The Finance Ministry has issued a notification amending rules under the Foreign Exchange Management Act (FEMA), allowing certain overseas entities to invest in India under the automatic route, as per PTI report.
The change applies to companies with up to 10% Chinese or Hong Kong shareholding and has come into effect from May 1, 2026. Investments will continue to follow sector-specific limits and conditions already prescribed.
The notification gives effect to a decision cleared by the Union Cabinet in March and later issued by the Department for Promotion of Industry and Internal Trade through Press Note 2 of the 2026 series.
The revision modifies earlier provisions introduced in 2020, which had tightened scrutiny on investments linked to countries sharing land borders with India.

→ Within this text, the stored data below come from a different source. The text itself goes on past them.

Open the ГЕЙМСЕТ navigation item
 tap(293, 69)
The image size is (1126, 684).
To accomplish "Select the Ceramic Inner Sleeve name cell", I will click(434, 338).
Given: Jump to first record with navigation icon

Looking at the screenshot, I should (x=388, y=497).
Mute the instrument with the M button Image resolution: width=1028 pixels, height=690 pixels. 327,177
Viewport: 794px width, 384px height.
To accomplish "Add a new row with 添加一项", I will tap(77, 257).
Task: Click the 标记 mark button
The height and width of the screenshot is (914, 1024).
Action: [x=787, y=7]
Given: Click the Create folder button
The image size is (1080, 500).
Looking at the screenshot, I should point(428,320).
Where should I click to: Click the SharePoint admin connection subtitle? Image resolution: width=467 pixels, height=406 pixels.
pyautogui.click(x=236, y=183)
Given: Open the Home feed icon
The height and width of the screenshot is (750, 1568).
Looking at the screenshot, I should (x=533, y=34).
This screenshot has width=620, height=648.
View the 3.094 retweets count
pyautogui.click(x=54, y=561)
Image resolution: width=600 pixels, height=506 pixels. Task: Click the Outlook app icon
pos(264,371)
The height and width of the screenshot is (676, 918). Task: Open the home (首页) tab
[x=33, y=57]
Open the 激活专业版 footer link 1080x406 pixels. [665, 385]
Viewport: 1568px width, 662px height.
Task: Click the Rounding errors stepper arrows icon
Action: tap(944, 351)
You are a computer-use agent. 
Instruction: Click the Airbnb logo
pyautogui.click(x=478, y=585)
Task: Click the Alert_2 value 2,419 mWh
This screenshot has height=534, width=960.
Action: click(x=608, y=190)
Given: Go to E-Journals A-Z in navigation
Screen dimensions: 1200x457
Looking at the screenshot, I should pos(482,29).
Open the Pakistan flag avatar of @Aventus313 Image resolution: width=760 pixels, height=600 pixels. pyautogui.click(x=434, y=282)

Under Press Note 3 of 2020, any foreign investment involving even a single shareholding from such countries required prior government approval.
The rule was introduced during the pandemic period. The updated framework removes this blanket requirement and limits the approval condition to specific cases.
Entities incorporated in China, Hong Kong or other neighbouring countries are not covered under the relaxation and will continue to require approval.
The revised rules place emphasis on beneficial ownership rather than overall shareholding structure.
The definition is aligned with the Prevention of Money-laundering Act, 2002, where controlling ownership is defined as more than 10% of shares, capital or profits. Investments below this threshold will not trigger the approval requirement.
The notification also clarifies that multilateral institutions in which India is a member will not be treated as belonging to any specific country for this purpose.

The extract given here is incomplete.